**Task brief**
Please answer these questions using the passage on spatial statistics books.
(a) What is the writer convinced there is in variety?
(b) For whom are books on specialized topics said to be more useful as a reference or a learning tool?
(c) Which work is cited as an example of a book geared towards ecology and agriculture?

**Text section**
Segment Open

So, if there are some excellent resources for teaching and learning spatial statistics, why am I moved to unleash on the world yet another text on this topic?

I am convinced that there is richness in variety.

As demand for training in spatial statistics grows, there is potential for different sources to satisfy different needs. Some books are geared towards specialized topics (e.g., point pattern analysis; Baddeley, Rubak, and Turner 2016) and cover their subject matter in much more depth than I could in an undergraduate course. For this reason, they are more useful as a reference or a tool for learning for researchers and graduate students. Other books focus more heavily on mapping in R than a course on spatial statistics can comfortably accommodate (e.g., Brunsdon and Comber 2015; Lovelace, Nowosad, and Muenchow 2019). And yet other books are geared towards specific disciplines (e.g., ecology and agriculture; Plant 2012). Bivand et al. (2008) is an excellent reference. At the time of their writing, much work was devoted to issues of spatial data representation. As a consequence, a good portion of their book is concerned with the critical issue of handling spatial data, including data classes and import/export operations which, while essential, happen for most practitioners at a baser level.

Segment Closed

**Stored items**
Segment Open

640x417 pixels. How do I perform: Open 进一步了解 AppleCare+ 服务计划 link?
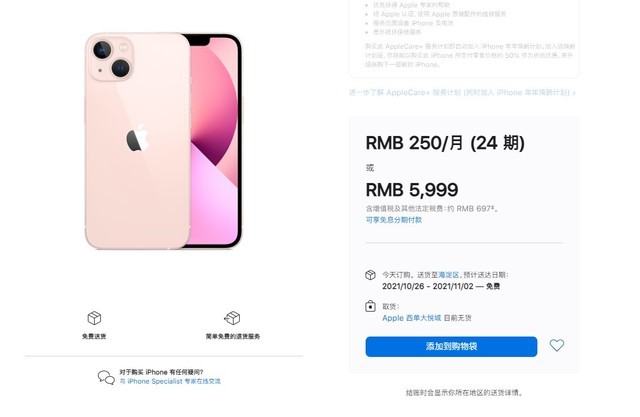click(460, 93)
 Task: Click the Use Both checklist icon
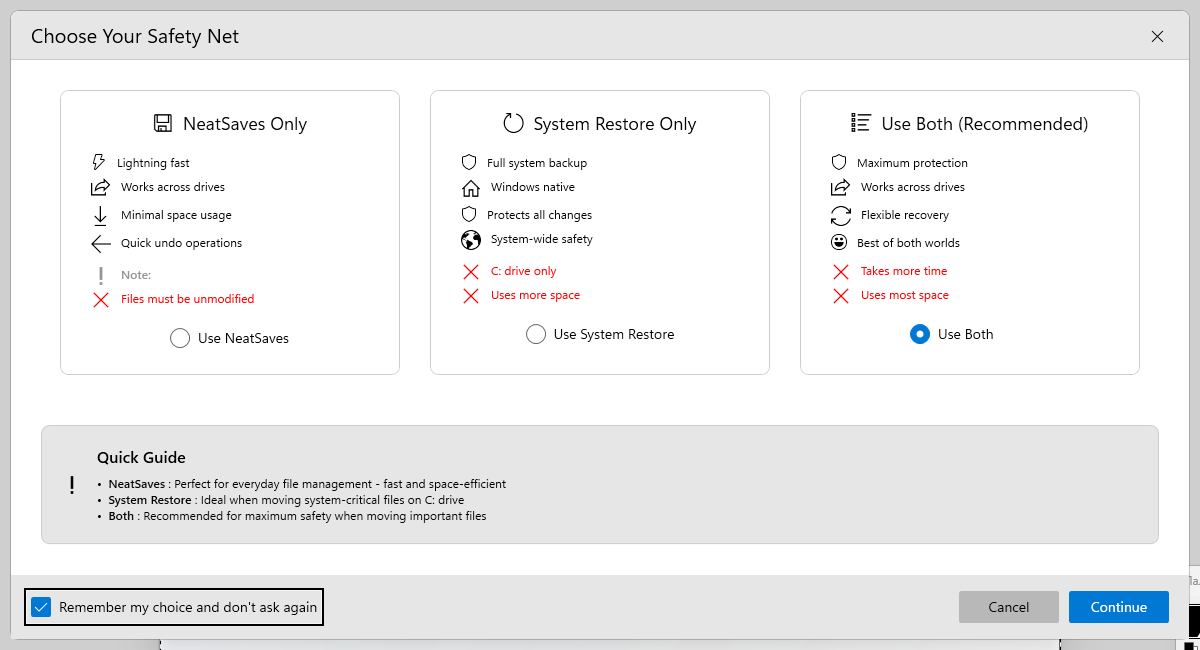pos(861,123)
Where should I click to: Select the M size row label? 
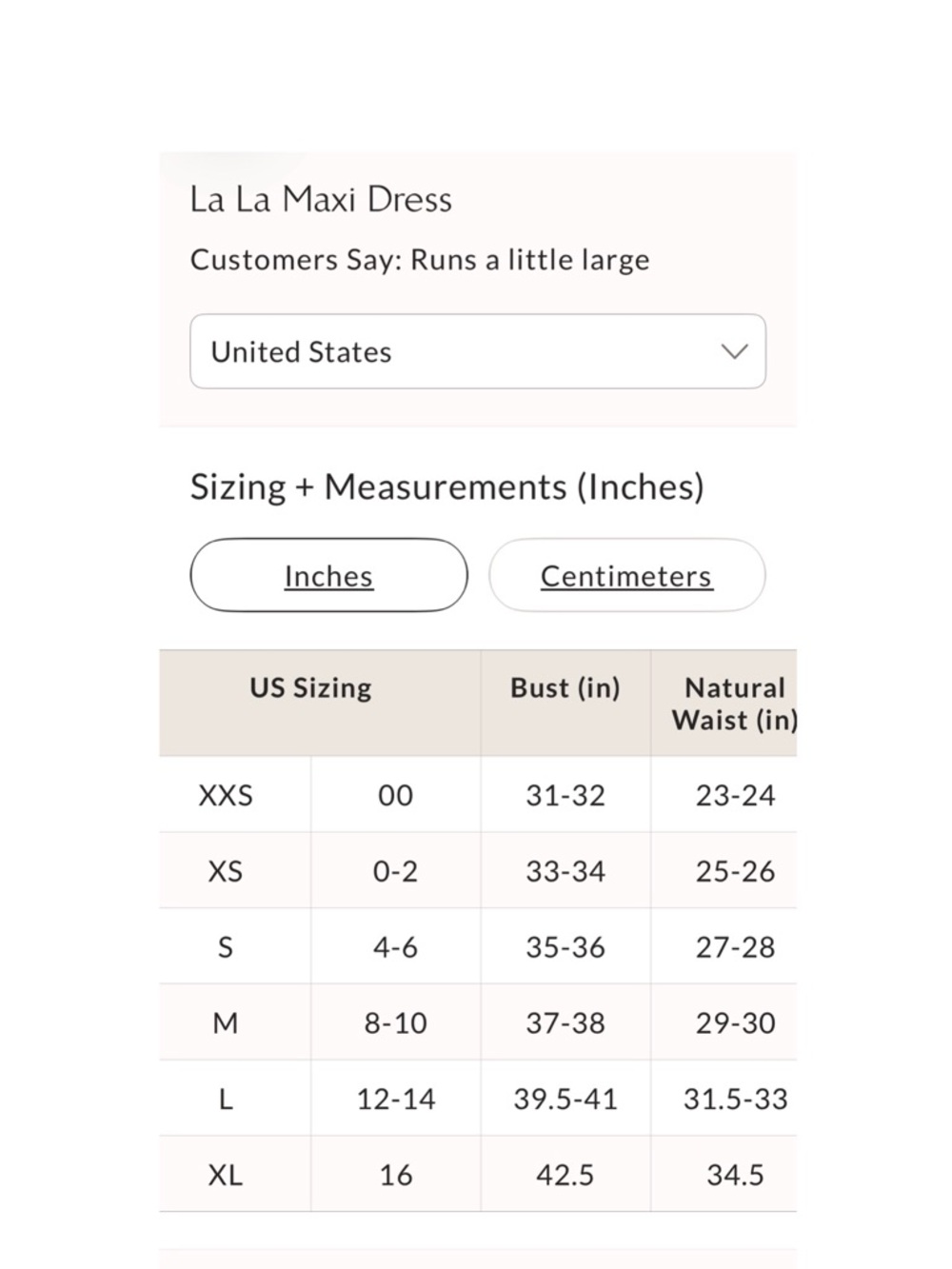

Segment Closed

**Response**
(a) Richness.
(b) Researchers and graduate students.
(c) Plant 2012.